En effet, une planète si proche de son étoile est piégée dans un état de résonance. C’est-à-dire qu’elle tourne sur elle-même à la même vitesse que sa période orbitale et va donc toujours montrer une même face à l’étoile. Exactement de la même manière que la lune pour la Terre. « Ce qui signifie qu’il y a un hémisphère continuellement irradié et un hémisphère dans une nuit perpétuelle, précise le chercheur. Entre ces deux hémisphères, il y a forcément une différence de température plus ou moins  importante selon l’efficacité du transfert de la chaleur du côté jour vers le côté nuit. L’émission que nous mesurons correspond au côté jour, et sa valeur élevée favorise une forte différence de température avec le côté nuit, et donc un transfert de chaleur peu efficace entre les deux hémisphères.

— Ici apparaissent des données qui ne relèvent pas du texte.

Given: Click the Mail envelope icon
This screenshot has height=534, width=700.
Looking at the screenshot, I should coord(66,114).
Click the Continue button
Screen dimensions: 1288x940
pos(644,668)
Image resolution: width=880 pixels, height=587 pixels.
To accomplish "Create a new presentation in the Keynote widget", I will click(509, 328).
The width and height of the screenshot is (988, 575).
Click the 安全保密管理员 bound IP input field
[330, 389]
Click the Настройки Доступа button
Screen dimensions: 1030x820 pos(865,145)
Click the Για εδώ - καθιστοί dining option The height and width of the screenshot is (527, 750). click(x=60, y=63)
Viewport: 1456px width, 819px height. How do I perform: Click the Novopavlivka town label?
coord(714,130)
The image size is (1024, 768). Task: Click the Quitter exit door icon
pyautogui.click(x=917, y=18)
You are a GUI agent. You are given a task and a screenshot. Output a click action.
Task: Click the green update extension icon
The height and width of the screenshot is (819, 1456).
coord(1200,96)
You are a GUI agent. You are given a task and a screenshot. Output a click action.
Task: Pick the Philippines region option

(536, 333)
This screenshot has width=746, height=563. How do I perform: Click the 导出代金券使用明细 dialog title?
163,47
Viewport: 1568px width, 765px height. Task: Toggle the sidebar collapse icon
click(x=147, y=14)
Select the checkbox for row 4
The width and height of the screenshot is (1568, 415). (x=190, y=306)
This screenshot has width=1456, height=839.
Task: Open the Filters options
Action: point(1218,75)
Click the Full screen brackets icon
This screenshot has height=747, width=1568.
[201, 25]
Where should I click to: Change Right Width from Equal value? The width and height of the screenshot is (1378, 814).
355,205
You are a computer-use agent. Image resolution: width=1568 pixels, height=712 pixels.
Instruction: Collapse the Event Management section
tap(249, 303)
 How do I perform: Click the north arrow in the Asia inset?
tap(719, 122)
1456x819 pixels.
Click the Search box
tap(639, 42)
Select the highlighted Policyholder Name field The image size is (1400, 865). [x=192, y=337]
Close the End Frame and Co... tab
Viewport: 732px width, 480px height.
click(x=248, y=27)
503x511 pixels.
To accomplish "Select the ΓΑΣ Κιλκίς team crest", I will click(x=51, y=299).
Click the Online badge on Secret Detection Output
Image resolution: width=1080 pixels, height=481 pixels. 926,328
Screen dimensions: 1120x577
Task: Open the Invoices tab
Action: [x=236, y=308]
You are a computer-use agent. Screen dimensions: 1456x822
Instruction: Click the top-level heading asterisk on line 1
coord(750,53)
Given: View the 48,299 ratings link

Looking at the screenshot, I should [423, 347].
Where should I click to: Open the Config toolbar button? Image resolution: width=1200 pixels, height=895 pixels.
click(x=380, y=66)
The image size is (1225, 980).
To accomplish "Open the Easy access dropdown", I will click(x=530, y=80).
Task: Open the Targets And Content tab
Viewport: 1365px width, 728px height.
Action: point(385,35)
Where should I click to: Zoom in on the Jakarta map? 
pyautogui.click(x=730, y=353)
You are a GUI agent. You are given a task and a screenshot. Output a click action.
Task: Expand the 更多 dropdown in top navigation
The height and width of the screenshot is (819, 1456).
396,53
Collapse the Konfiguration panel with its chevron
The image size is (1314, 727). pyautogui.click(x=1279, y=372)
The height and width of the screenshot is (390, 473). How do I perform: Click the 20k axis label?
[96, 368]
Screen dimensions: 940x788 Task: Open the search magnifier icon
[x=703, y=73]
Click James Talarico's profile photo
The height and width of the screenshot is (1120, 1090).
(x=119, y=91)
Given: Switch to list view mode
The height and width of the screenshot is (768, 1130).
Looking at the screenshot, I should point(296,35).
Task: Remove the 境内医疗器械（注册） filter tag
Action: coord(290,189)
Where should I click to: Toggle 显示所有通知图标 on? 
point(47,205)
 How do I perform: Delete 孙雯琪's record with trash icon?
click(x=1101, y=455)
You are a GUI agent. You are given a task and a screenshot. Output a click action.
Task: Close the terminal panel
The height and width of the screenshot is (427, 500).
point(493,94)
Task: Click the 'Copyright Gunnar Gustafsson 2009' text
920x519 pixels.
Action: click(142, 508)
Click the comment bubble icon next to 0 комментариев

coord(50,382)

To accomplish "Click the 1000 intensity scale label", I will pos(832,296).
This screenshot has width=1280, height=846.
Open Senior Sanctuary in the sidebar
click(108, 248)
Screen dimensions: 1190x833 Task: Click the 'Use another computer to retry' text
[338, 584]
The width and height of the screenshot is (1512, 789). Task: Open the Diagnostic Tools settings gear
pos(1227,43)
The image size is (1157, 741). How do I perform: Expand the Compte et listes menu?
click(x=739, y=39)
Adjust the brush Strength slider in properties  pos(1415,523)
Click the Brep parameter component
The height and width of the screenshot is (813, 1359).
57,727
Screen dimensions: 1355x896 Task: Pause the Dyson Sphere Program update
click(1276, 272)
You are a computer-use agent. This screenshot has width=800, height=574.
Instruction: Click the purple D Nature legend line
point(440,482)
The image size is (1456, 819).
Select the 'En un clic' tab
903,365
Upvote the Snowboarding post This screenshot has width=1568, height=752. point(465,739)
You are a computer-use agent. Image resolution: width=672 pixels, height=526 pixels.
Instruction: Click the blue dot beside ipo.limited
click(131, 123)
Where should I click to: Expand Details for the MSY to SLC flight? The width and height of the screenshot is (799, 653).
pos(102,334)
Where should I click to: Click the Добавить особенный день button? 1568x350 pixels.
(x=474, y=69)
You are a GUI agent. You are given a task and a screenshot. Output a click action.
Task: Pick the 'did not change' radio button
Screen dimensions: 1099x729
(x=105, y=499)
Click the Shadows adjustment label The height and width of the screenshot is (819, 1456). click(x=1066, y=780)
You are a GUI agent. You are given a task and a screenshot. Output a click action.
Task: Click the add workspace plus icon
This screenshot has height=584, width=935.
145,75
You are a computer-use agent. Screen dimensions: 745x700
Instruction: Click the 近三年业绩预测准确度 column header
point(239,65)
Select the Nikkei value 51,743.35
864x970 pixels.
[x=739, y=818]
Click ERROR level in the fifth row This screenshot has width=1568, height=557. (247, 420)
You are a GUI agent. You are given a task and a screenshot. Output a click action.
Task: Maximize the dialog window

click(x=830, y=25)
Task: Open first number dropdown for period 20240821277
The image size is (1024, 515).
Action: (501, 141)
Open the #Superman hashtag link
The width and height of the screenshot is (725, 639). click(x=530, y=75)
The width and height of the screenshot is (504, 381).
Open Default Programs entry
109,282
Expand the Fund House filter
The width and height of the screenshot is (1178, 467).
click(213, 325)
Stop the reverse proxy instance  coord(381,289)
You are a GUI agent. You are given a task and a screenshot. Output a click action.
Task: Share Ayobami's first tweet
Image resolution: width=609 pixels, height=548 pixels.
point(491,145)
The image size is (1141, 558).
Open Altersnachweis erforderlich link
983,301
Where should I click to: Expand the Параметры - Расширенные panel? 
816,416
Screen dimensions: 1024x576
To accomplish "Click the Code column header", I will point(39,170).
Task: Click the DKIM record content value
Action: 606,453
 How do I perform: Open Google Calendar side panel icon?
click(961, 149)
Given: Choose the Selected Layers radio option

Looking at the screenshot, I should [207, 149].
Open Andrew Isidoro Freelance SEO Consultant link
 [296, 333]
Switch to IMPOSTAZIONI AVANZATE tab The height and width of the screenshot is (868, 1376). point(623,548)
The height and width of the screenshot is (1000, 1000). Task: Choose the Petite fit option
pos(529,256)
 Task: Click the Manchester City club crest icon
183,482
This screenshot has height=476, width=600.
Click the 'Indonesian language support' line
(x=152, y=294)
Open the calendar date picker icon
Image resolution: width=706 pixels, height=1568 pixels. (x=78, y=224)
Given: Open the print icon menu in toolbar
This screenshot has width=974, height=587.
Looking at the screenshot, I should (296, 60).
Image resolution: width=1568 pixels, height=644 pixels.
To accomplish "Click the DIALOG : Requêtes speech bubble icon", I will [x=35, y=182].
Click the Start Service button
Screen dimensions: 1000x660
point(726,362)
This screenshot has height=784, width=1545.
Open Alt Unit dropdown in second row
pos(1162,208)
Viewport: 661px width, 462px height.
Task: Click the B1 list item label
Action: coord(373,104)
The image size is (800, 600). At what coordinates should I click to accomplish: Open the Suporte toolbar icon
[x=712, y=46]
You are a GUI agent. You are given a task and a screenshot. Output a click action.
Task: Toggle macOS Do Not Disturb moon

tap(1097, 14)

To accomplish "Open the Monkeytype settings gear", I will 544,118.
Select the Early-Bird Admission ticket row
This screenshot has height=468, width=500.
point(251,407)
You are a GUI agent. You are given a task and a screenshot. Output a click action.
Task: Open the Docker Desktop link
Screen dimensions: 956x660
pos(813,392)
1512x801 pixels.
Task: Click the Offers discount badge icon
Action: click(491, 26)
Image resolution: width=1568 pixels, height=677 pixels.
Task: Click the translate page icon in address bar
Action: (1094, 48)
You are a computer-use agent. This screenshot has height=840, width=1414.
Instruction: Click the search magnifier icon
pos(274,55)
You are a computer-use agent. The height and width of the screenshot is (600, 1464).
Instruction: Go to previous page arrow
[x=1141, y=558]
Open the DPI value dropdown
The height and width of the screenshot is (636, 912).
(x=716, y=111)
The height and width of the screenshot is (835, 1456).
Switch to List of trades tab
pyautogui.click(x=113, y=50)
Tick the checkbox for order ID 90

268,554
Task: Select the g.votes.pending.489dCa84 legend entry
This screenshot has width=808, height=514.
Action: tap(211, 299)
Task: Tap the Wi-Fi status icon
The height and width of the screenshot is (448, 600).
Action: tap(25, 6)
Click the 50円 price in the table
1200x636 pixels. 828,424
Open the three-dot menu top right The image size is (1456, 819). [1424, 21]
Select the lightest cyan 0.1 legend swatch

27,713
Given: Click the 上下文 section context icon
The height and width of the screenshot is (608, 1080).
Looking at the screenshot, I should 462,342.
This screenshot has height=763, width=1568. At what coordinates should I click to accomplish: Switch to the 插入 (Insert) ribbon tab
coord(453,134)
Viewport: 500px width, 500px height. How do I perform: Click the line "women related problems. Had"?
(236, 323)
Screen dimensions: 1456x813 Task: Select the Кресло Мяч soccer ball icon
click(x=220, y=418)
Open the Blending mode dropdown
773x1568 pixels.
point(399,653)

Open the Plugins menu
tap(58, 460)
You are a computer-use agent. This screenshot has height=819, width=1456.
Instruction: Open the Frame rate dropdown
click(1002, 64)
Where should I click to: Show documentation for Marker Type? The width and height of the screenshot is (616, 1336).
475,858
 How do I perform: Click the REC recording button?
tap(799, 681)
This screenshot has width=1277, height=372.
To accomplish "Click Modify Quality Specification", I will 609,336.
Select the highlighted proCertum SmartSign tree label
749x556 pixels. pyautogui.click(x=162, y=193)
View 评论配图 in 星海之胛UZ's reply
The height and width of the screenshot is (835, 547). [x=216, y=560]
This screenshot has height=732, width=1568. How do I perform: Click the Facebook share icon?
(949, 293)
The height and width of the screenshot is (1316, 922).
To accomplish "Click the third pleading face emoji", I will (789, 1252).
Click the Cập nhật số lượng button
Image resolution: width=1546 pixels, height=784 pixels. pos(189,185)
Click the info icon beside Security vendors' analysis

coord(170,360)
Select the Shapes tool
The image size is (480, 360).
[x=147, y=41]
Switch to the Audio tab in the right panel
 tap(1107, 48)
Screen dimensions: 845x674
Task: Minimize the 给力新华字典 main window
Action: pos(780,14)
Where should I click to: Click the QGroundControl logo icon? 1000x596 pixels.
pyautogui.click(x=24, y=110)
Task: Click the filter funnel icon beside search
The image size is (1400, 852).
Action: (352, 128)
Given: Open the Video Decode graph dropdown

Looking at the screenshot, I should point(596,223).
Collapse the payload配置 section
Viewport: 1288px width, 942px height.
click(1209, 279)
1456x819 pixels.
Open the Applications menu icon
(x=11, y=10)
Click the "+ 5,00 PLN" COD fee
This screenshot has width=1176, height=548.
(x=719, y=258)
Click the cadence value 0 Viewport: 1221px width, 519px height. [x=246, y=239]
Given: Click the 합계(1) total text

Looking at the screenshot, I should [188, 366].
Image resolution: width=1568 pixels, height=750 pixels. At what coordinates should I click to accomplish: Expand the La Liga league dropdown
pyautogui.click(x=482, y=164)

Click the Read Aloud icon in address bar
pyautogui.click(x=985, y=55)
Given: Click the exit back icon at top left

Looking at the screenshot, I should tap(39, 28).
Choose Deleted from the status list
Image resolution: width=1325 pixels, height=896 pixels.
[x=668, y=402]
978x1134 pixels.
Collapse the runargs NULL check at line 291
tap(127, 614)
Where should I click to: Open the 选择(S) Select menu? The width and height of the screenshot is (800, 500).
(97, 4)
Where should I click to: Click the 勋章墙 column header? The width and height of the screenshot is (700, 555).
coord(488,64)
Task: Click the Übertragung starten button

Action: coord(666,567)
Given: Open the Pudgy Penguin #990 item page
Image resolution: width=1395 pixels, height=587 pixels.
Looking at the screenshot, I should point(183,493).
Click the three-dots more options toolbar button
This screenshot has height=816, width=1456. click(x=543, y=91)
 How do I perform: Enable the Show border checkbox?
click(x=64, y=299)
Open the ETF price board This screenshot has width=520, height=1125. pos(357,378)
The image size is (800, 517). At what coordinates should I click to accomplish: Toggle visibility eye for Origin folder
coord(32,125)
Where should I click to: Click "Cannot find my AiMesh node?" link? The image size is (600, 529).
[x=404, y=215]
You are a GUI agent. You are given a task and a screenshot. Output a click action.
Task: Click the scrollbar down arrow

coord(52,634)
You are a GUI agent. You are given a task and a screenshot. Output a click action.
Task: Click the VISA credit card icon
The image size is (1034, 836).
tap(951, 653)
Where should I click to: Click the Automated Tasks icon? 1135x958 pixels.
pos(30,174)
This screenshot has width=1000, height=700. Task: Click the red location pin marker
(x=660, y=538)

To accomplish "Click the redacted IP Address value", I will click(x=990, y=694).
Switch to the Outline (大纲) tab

En effet, si ce transfert était efficace, le côté nuit ne stockerait pas autant de chaleur et son émission serait plus faible. »

Pionnier dans l’étude des planètes telluriques

L’émission lumineuse avait déjà été mesurée sur des planètes beaucoup plus grosses, rappelant les tailles de Neptune ou de Jupiter. Mais c’est la toute première fois que cette mesure a été rendue possible pour une super-Terre. « Pour étudier plus en détail des astres aussi éloignés et de plus petite taille encore, se réjouit Michaël Gillon, il faudra attendre la mise en service du télescope spatial JWST (James Webb Space Telescope, Ndlr), le remplaçant de Hubble. Son diamètre fera 6,5 mètres de large, là où Spitzer ne fait que 85 centimètres. JWST, qui ne sera pas lancé vers l’espace avant 2018 au plus tôt, promettra donc des mesures beaucoup plus précises et couvrant un spectre de longueurs d’ondes beaucoup plus important. Cela permettra une étude beaucoup plus poussée de planètes  comme 55 Cancri e, et également l’étude de planètes plus petites, plus froides et plus éloignées de la Terre. Ce sera une véritable révolution, tout comme Spitzer a initié une révolution en son temps dans l’étude des planètes en transit. » Etude qui demeure aujourd’hui l’un des moyens les plus efficaces pour dénicher de nouvelles planètes. « Bien sûr, il existe des techniques d’imagerie directe, qui parviennent à séparer dans une même image l’étoile et la planète. Il y a donc dans ces cas-là une possibilité de détecter l’émission sans avoir besoin d’observer le transit de la planète. Mais ce sont des techniques très complexes qui se mettent lentement au point, et qui parviennent actuellement à n’étudier que des planètes géantes, très chaudes, massives, relativement proches de nous, et orbitant assez loin de leur étoile. Ces technologies n’auraient par exemple pas permis notre découverte, la planète étant bien trop petite et bien trop proche de son étoile pour qu’on puisse nettement distinguer les deux flux sur une image. »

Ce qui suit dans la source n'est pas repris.